Bio-Diversität, Umwelt, Ernährung – der thailändische Künstler Att Poomtangon setzt sich in seinem Werk mit ebenso komplexen wie dringlichen Themen auseinander. Mit Unterstützung der Deutsche Bank Stiftung hat er jetzt ein Projekt im Frankfurter Portikus realisiert.
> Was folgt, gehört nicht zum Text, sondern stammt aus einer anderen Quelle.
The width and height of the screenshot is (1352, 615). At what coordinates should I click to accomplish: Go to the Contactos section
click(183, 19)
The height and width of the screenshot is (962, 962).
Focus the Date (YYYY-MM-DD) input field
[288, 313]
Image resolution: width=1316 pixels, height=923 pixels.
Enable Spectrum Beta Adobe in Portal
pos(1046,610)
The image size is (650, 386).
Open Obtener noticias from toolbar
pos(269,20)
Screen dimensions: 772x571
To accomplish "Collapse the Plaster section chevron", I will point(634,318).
Eine Kunsthalle als mystischer Wasserpark: Für sein Projekt On the Way to the Alps I see Sand (2009) hat Att Poomtangon den Portikus abgedunkelt und geflutet. Siebzig Zentimeter hoch steht das Wasser in dem Frankfurter Ausstellungshaus. Gummistiefel braucht man dennoch nicht – für die Besucher wurde ein Holzsteg installiert. Für Wagemutige stehen aber auch überdimensionale Plastikschüsseln oder Gummireifen bereit, mit denen sie durch die Ausstellung paddeln können. Vorbild für diese Gefährte sind die improvisierten Boote, mit denen thailändische Fischer aufs Meer hinaus fahren. Ein aufwendiges Projekt, das der Portikus auch Dank der Deutsche Bank Stiftung realisieren kann. Sie unterstützt das ambitionierte Programm des Hauses bereits seit zehn Jahren.
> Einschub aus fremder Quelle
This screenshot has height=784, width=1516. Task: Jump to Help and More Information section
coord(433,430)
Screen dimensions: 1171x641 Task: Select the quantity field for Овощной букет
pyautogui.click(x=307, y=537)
Mit seiner ortspezifischen Installation bezieht sich der 1973 in Bangkok geborene Künstler ganz unmittelbar auf den Portikus, der auf einer kleinen Insel im Main liegt. Der Fluss bildet dann auch den Ausgangspunkt für On the Way to the Alps I see Sand. Att Poomtangon thematisiert darin die ökologische Situation im Rhein-Main-Gebiet, den Rückgang der Vielfalt der dort lebenden Fischarten. Er stellt dem westlichen Verhältnis zur Umwelt dabei den ganz anderen Umgang mit natürlichen Ressourcen in seiner Heimat entgegen. On the Way to the Alps I see Sand ist zugleich ein typisches Beispiel für das komplexe Denken des Meisterschülers von Tobias Rehberger. Denn aus der Beschäftigung mit ganz realen Problemen entwickelt Att Poomtangon ein poetisches und zugleich konzeptionelles Formenarsenal.
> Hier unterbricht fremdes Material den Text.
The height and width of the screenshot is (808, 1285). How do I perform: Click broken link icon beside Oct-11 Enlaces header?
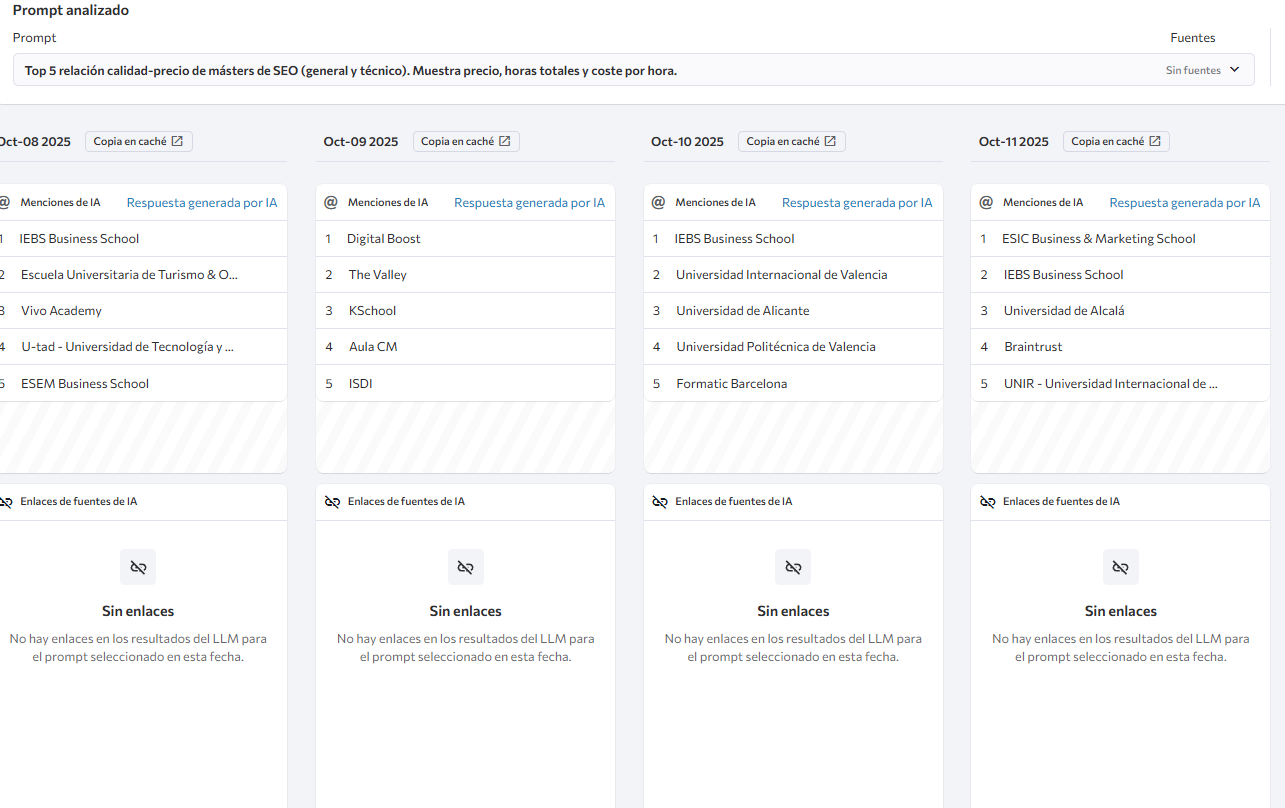(x=987, y=502)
Gerade ist er auch in Fare Mondi/Making Worlds vertreten, der diesjährigen Ausstellung der Venedig-Biennale. Auf dem Gelände des Arsenale ist Keep Something for a Rainy Day zu sehen – eine Struktur aus farbigen Röhren, in der sich die Idee einer sozialen Skulptur mit dem Einsatz umweltfreundlicher Technologien verbindet: Von der Hitze ausgedörrte Kunstfreunde können hier mit frisch aufbereitetem Wasser ihren Durst stillen.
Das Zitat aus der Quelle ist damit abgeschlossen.